« Un procès de puissants » qui ont « écrasé un homme » : l'avocate de la famille du Pr Mégnien qui s'était suicidé à l'hôpital Georges Pompidou en 2015 a demandé au tribunal correctionnel de Paris de reconnaître coupables de harcèlement moral l'AP-HP et quatre de ses responsables. Pour démontrer le harcèlement moral, « l'analyse du contexte » est essentielle, a rappelé dans sa plaidoirie Me Christelle Mazza, avocate de la veuve et des cinq enfants du professeur de cardiologie, qui l'écoutaient ce mardi au premier rang de la salle d'audience.
« On ne peut pas examiner les faits isolément les uns des autres », a-t-elle poursuivi. « Chacun des faits qui, séparément, peuvent paraître insignifiants doivent être examinés à la lumière de tous les autres », pour voir « s'ils font système ». Elle a ensuite remonté l'histoire, des années avant cet après-midi du 17 décembre 2015, quand Jean-Louis Mégnien, brillant professeur en cardiologie de 54 ans, s'était jeté par la fenêtre de son bureau, au septième étage de l'hôpital européen Georges-Pompidou (HEGP).
Descente aux enfers
Il avait repris le travail trois jours plus tôt, après neuf mois d'arrêt maladie. Des collègues du médecin avaient rapporté sa « descente aux enfers progressive », les « maltraitances » et « manœuvres » de ses supérieurs pour que le poste de chef de service de médecine préventive cardio-vasculaire qu'il convoitait lui échappe, et l'organisation de sa « placardisation », selon le tribunal.
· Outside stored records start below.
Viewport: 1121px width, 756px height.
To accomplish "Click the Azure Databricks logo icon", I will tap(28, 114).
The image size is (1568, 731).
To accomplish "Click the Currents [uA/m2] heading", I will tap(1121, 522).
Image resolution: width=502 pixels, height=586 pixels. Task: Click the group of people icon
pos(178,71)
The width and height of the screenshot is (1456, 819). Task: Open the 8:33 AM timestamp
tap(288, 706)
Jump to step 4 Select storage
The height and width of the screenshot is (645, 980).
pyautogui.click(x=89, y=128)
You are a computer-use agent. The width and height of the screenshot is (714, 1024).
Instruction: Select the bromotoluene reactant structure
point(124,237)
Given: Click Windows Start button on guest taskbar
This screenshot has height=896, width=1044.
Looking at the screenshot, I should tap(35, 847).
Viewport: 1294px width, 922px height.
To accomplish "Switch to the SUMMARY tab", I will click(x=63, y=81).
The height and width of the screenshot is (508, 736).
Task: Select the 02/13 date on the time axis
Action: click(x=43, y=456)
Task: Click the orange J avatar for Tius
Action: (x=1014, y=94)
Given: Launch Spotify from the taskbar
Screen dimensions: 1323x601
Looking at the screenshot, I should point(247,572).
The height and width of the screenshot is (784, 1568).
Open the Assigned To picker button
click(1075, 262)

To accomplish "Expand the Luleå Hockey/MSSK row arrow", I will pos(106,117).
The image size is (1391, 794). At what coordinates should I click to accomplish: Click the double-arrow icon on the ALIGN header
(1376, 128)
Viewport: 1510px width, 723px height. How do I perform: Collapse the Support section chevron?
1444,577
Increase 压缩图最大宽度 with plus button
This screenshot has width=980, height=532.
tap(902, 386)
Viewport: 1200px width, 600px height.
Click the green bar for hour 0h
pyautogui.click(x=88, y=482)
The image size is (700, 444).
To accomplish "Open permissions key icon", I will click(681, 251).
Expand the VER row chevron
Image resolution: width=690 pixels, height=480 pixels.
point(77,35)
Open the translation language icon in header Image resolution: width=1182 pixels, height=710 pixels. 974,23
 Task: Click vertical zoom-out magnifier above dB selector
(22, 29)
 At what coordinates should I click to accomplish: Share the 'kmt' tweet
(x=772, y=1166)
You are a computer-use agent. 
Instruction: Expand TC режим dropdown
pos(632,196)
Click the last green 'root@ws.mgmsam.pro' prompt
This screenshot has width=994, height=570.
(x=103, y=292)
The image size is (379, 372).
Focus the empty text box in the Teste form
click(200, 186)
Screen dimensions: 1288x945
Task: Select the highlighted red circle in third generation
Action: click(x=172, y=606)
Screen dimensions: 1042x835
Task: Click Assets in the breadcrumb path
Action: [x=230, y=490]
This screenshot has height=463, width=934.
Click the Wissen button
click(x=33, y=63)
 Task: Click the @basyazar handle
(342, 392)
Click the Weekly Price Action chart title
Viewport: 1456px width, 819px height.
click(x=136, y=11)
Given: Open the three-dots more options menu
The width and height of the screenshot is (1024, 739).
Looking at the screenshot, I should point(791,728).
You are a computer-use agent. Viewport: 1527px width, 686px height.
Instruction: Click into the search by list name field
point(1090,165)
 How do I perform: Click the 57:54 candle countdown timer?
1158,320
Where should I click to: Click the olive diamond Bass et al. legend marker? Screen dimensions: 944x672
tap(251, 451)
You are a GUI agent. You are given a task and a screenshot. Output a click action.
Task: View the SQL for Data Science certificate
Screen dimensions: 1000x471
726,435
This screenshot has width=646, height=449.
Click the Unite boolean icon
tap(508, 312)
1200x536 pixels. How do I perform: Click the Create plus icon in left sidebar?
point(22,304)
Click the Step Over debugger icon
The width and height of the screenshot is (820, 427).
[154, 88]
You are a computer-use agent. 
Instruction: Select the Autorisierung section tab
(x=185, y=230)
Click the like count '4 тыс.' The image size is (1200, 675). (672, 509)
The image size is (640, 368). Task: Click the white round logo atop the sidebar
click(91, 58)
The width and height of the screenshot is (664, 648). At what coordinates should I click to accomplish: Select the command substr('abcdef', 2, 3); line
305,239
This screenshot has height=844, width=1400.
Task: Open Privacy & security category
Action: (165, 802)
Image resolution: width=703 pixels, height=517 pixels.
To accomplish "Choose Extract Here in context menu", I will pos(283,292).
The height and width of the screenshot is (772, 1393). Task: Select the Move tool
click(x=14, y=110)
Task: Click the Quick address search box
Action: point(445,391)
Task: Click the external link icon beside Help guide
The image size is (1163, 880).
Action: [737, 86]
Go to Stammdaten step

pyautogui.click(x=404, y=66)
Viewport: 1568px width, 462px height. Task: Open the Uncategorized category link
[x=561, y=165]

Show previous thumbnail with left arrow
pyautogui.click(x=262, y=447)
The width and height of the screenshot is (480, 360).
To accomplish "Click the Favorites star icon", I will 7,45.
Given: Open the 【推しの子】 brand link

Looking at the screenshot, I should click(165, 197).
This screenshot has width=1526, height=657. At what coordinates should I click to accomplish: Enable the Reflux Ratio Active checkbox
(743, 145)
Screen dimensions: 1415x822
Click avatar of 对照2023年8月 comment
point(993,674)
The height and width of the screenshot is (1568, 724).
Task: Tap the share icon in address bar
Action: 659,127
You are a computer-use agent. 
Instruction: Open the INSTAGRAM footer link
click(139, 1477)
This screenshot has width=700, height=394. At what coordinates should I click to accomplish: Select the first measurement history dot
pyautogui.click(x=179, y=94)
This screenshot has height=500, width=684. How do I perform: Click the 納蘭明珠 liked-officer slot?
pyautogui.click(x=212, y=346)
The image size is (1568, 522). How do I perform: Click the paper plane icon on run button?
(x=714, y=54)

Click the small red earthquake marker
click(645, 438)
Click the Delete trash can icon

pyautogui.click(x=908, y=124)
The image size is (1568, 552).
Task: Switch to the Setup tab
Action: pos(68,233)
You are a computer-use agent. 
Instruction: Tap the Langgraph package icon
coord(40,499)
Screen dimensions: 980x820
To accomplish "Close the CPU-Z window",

Sa plaidoirie est une réponse au « long cortège de mensonges offert inlassablement » depuis l'ouverture du procès le 31 mai par les prévenus, par les trois responsables hiérarchiques du Pr Mégnien, la directrice de l'hôpital de l'époque, et l'AP-HP en tant que personne morale, a accusé l'avocate.
Pendant le procès, ils se sont défendus de tout manquement, répétant avoir uniquement tenté de « trouver une solution » à ce qui avait été appelé le « problème Mégnien ». « Je n'ai aucun doute que vous entrerez en voie de condamnation pour tous. L'institution bien sûr, mais au cœur de cette tragédie ce sont les médecins les principaux coupables », a insisté Me Christelle Mazza. « Tous sans exception ont joué leur part », a-t-elle ajouté, précisant avoir « rarement vu autant de cruauté humaine » dans un dossier. Les prévenus encourent jusqu'à deux ans de prison. Les réquisitions sont prévues mercredi matin, la défense plaidera jeudi et vendredi.